Kołakowski is concerned with this latter. Science tells us what is, he points out, but myth tells us what it means. Culturally, we seem to have succumbed to a category error. We think that science has abolished the need for myth. But it hasn’t. They both aim at meaning-making, but meaning-making of different kinds. Now, this is not to say that myths are always benign, and here, the history of fascism is instructive. Before Mussolini, there was the poet Gabriele D’Annunzio, called by Michael Arthur Ledeen, the ‘John the Baptist’ of the movement. D’Annunzio understood that a truly potent new politics had to rest on a mythical substructure. He made fashionable the blackshirted follower, the balcony address, the Roman salute, the cries of ‘Eia, eia, eia! Alala!’ (taken from Achilles’ cry in the Iliad), the use of religious symbols, the dramatic dialogue between leader and crowd. One might also mention here the intellectual Dietrich Eckart, original publisher of the Nazi newspaper, the Völkischer Beobachter. Myth, suggests Kołakowski, can both console and control.
D’Annunzio understood that a truly potent new politics had to rest on a mythical substructure.
It is rather charming that in his preface, Kołakowski apologises for the quality of his prose.
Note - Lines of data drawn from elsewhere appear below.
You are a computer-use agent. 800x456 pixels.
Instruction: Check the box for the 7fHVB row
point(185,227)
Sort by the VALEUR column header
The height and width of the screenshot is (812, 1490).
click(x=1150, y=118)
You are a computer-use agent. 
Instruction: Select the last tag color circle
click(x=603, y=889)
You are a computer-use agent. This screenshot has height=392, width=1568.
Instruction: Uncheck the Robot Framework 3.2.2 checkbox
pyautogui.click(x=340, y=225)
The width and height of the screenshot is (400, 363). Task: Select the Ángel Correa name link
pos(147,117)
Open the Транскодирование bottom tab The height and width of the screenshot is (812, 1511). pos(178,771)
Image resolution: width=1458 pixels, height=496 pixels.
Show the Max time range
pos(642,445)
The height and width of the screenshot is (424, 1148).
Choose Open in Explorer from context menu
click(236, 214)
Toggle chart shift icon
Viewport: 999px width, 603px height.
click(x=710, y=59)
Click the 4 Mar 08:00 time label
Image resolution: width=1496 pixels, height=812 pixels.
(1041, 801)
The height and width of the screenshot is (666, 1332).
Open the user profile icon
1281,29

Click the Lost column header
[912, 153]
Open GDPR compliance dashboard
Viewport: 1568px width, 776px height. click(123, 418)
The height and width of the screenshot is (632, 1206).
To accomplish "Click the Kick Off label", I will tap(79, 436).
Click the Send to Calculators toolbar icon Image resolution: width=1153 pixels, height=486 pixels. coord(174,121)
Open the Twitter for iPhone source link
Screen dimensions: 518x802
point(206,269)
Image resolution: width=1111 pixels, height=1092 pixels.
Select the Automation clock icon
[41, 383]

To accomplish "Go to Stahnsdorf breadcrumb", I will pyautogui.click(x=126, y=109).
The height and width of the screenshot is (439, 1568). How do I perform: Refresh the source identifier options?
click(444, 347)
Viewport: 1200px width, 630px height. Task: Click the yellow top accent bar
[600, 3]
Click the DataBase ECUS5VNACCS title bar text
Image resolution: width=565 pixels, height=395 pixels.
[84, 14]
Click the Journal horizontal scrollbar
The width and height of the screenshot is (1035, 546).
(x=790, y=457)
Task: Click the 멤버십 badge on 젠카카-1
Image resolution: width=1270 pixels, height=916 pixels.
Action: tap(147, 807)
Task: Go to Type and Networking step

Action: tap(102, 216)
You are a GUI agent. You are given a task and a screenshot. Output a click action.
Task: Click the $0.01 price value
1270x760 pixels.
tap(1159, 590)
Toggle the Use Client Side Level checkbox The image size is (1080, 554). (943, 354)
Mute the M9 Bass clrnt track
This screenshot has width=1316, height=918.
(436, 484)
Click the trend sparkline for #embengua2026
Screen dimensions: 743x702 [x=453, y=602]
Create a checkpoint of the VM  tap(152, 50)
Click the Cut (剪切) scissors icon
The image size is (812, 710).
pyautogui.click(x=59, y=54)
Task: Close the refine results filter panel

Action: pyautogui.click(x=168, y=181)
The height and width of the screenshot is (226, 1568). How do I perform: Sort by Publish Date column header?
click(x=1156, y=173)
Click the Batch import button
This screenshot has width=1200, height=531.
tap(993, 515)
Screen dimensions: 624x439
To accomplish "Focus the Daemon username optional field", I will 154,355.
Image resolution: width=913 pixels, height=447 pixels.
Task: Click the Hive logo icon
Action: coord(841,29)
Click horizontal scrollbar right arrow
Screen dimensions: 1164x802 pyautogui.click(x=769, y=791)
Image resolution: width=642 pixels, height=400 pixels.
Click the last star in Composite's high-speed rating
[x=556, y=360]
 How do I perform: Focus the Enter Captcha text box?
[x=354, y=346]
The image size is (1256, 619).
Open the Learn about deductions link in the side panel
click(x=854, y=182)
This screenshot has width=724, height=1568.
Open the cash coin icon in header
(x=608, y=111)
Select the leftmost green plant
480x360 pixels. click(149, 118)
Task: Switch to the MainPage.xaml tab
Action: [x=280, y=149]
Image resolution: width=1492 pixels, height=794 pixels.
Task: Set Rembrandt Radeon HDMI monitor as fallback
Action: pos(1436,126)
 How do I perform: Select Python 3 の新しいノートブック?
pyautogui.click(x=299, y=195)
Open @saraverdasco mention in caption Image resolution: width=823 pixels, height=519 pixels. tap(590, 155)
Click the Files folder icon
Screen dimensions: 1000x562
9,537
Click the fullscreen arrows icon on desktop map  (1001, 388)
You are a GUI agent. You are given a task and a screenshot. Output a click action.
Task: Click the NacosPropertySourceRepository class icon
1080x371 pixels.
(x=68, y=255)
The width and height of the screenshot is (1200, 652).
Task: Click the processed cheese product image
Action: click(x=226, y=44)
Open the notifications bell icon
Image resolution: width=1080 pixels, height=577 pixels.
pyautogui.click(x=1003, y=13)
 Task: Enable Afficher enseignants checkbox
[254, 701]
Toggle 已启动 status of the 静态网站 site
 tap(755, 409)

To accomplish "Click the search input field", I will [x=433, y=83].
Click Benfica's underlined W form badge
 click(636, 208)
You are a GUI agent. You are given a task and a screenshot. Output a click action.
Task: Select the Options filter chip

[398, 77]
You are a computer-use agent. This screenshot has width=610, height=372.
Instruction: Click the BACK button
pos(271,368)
He explains that at the time of writing he relied heavily on the German and French phenomenological and existential idiom, and found that translating the book into English (from Polish) was ‘arduous’, and that despite the help of his friend Adam Czerniawski, ‘some clumsiness could not avoided’. There is certainly a stylistic heaviness to the book, which does not help his case. Already he ranges over culture, politics, religion and personal identity, approaching his subject from various angles. I have an awful feeling that some readers may find the thing next to impenetrable. If that is you, persevere. This book rewards close reading.
The question at the heart of the book, and the one that Kołakowski cannot answer is, Can we bring ourselves to believe in something if we view it as a necessary illusion? As he puts it: ‘Is a consciousness possible which acknowledges [the] genealogy of myth and at the same time is capable of participating in myth?’ That is to say: is it possible simultaneously to believe that Christ, having been crucified and buried, descended into Hell and rose again on the third day, and also to believe that this did not happen literally, and that it is a story that provides us with meaning? It is interesting to note that Kołakowski, although by no means an orthodox religious thinker, returned to the Catholic faith into which he was born from Marxist atheism. If nothing else, in The Presence of Myth, Kołakowski reminds us that myth is beautiful, dangerous, necessary and fragile, but also that we are creatures of belief and imagination, and we ignore that at our peril.